Moreover, Mastriano had admitted in a video before the rally that he needed cash because he’s losing support from national GOP groups. “We have not seen much assistance from them and we’re 49 days out,” he said.

And then there are the polls, which show Democrat Josh Shapiro in the lead.

Now here Mastriano was at this pitiful rally. (“It’s clear that Doug Mastriano’s desperate campaign is flailing as Pennsylvanians come together to reject his radical extremism,” Manuel Bonder, a spokesman for the Shapiro campaign, told HuffPost in response to the rally’s poor attendance.)

“So about my campaign,” Mastriano told the crowd, “it’s a vision for Pennsylvania in one word: freedom. On day one ‘woke’ is broke. On day one critical race theory will no longer be taught in Pennsylvania schools. On day one no more boys on the girls’ team. We stand with female athletes. On day one, no more boys in the girls’ bathroom. We stand with the young ladies and their safety. On day one — we’re blessed Pennsylvania, we’re blessed — on day one we’re gonna withdraw from the Regional Greenhouse Gas Initiative. We’re going to open up our state lands and rollback regulations, and we’re going to drill and dig like never before.”

Later, Mastriano talked about other freedoms he wanted — like the freedom to use undocumented immigrants as pawns. After mentioning how Florida Gov. Ron DeSantis recently flew migrants to Martha’s Vineyard as part of a cruel stunt to make immigration an election issue, Mastriano laughed and said when he’s governor he’ll use “my Pennsylvania state police″ to send immigrants to President Joe Biden’s house in Delaware.

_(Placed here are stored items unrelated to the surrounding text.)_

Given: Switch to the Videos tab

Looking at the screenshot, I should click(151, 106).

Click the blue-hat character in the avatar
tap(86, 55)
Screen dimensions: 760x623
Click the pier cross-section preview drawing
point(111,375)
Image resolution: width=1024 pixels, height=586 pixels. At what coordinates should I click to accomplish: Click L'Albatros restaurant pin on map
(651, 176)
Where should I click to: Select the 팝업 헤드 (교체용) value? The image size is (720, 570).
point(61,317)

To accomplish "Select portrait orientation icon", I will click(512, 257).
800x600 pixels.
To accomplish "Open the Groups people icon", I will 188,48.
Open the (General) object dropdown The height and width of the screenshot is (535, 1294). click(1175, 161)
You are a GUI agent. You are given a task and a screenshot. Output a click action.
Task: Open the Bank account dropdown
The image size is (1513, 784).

Mastriano wrapped things up with a “Thank you and God bless you all” before quickly shuffling off to his car, leaving the statehouse grounds before reporters could ask questions. Not that he would answer them anyway. Mastriano has siloed himself away on the campaign trail to an astonishing degree, refusing to engage with major media outlets, or even local newspapers, preferring instead to answer only softball questions from friendly far-right influencers, like Steve Bannon, and often holding campaign events on private properties where his security team can chase away reporters.

His supporters in Harrisburg Saturday were left to unfurl a giant American flag on the statehouse steps by themselves, as Daino, the event organizer, blared Toby Keith’s jingoistic, post-9/11 country anthem “Courtesy of the Red, White and Blue” out of the speakers.

Daino played the song again, one more time, as Mastriano’s smattering of supporters stood mostly in silence, once breaking into half-hearted chants of “Doug for Gov!” as they waved the flag up and down, up and down, like somber preschoolers playing the parachute game.

“And you’ll be sorry that you messed with the U.S. of A.,” Keith sang. “Cause we’ll put a boot in your ass / it’s the American way.”